Among the popular chat applications used by cybercriminals is Telegram, due to its robust end-to-end encryption, which offers a secure channel that allows them to operate illegal activities of almost all kinds in relative anonymity. These activities range from discussions about hacking, the sale of counterfeit goods, and the dissemination of leaked data to radical conversations. We believe this trend is expected to continue and even intensify as law enforcement agencies step up their efforts to combat dark web operations. Regardless, it’s become very clear that encrypted chat applications have become indispensable for cybercriminals, influencing the dynamics of online criminal activities.
What does 2024 hold?
Reflecting on the key dark web trends of 2023, it’s clear that the cybercriminal ecosystem on the deep and dark web is not just surviving but thriving, adapting rapidly to new technologies and global events.

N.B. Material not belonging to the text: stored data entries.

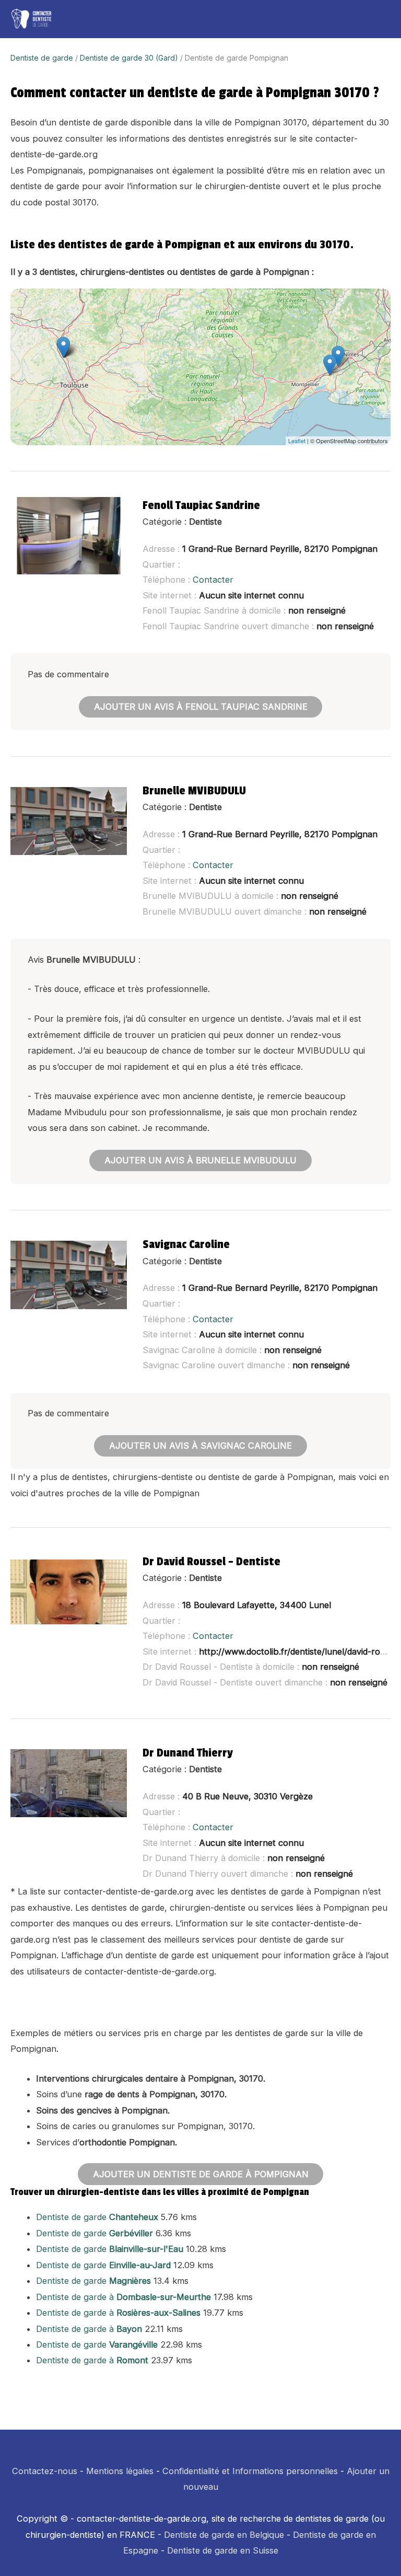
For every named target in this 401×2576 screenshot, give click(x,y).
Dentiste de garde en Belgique (224, 2534)
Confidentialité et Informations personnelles (250, 2471)
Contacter (213, 579)
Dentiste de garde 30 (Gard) (129, 57)
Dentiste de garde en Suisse (222, 2550)
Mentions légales (120, 2471)
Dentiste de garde (41, 57)
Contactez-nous (44, 2471)
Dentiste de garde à (123, 2297)
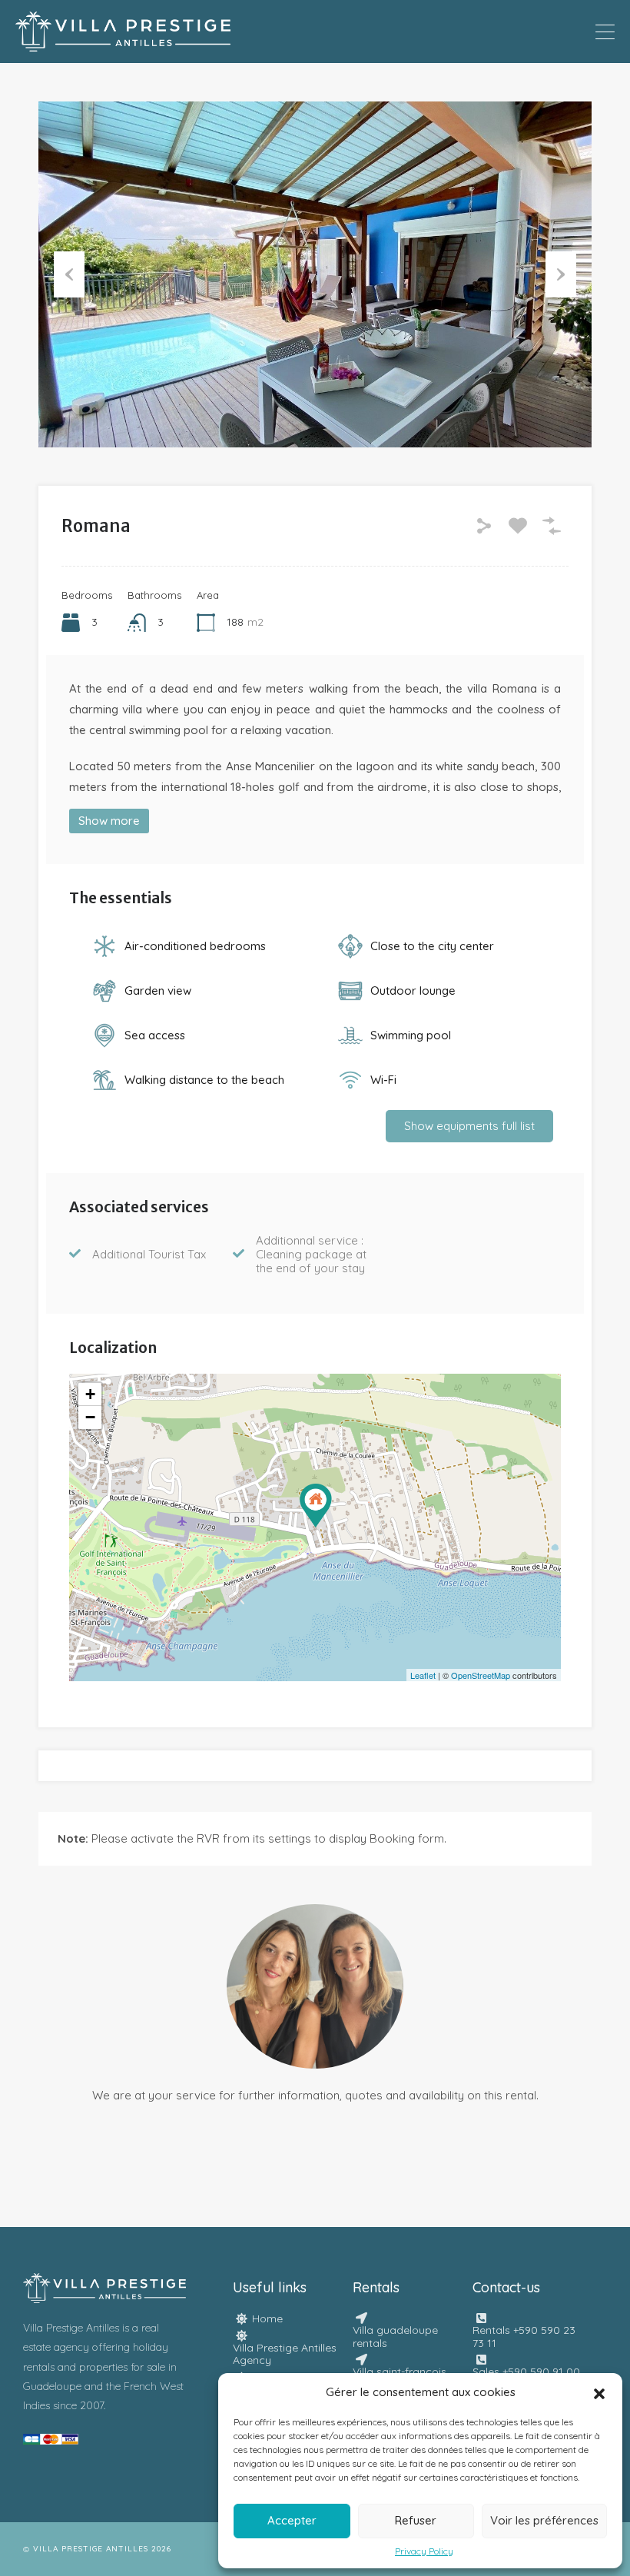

From the rise of hacktivism fueled by geopolitical conflicts to the innovative use of generative AI for malicious purposes, these trends highlight the ever-changing nature of cybercrime and the dark web.
As the dark web continues to evolve, so must our cyber strategies to combat its illicit activities. This report serves as a crucial reminder of the persistent and ever-evolving threats that lurk in the depths of the internet, urging us to stay informed by monitoring the dark web and taking action in the face of these challenges. As the battle against cybercrime continues into 2024, so is the need to understand these trends and take proactive measures to safeguard our organizations and people in the digital world.